Health Sciences University 2. Sultan Abdülhamid Han Training and Research Hospital
Istanbul, Uskudar, Turkey (Türkiye)
Postoperative pain intensity assessed by Visual Analog Scale (VAS)
Postoperative pain intensity will be evaluated using the Visual Analog Scale (VAS), a 10-point scale ranging from 0 to 10, where 0 indicates "no pain" and 10 indicates "the worst imaginable pain." VAS scores at rest and during movement will be recorded and compared between patients receiving ultrasound-guided superior posterior serratus intercostal plane (SPSIP) block and serratus anterior plane (SAP) block following modified radical mastectomy surgery. Higher VAS scores indicate greater pain severity and poorer analgesic efficacy.
Time frame: At postoperative 1, 2, 4, 8, 12, and 24 hours after surgery
Intraoperative remifentanil consumption
Total intraoperative remifentanil consumption will be recorded and compared between the SPSIP block group and SAP block group.
Time frame: During surgery
Total postoperative tramadol consumption within 24 hours
Total tramadol consumption during the first 24 postoperative hours will be recorded to evaluate postoperative opioid requirements in both groups.

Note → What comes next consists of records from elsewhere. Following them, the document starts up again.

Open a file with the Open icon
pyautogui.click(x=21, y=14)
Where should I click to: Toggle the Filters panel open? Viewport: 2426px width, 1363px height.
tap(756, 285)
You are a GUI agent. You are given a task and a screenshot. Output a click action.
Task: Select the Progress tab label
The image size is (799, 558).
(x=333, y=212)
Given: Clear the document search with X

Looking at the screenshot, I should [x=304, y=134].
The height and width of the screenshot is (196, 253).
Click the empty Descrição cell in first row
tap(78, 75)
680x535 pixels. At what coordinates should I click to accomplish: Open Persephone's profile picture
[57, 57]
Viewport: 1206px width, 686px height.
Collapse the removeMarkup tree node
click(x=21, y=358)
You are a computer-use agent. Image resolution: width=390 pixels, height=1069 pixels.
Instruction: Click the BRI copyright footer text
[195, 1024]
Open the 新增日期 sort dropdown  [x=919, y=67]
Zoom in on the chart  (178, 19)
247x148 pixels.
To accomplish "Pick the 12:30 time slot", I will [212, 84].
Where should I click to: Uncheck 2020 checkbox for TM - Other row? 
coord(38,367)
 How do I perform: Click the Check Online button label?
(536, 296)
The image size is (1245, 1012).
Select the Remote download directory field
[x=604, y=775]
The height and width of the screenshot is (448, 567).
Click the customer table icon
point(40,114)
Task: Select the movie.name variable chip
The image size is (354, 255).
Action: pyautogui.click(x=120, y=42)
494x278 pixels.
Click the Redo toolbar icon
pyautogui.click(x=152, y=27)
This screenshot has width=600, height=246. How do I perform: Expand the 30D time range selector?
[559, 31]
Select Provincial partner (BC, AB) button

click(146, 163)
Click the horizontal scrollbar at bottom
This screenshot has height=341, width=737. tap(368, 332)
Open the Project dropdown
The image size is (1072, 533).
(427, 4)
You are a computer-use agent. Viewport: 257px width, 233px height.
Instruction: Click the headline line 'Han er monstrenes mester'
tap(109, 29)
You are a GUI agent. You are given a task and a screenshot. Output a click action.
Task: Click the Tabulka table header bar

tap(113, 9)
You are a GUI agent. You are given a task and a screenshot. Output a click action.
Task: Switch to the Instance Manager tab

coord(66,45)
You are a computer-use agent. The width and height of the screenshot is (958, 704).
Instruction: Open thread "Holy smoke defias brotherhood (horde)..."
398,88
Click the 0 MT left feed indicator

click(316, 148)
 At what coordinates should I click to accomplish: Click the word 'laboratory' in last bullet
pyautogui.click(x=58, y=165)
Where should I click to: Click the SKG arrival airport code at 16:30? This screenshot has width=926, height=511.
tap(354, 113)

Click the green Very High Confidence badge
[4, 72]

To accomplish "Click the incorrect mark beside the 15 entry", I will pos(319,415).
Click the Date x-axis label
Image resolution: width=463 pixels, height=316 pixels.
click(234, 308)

Time frame: First 24 hours after surgery
Postoperative nausea and vomiting (PONV) scores
Postoperative nausea and vomiting will be assessed using a standardized Postoperative Nausea and Vomiting (PONV) severity scale ranging from 0 to 3, where 0 indicates no nausea or vomiting, 1 indicates mild nausea, 2 indicates severe nausea or a single episode of vomiting, and 3 indicates multiple episodes of vomiting. PONV scores will be recorded and compared between groups during the postoperative period. Higher scores indicate more severe postoperative nausea and vomiting and therefore worse clinical outcomes.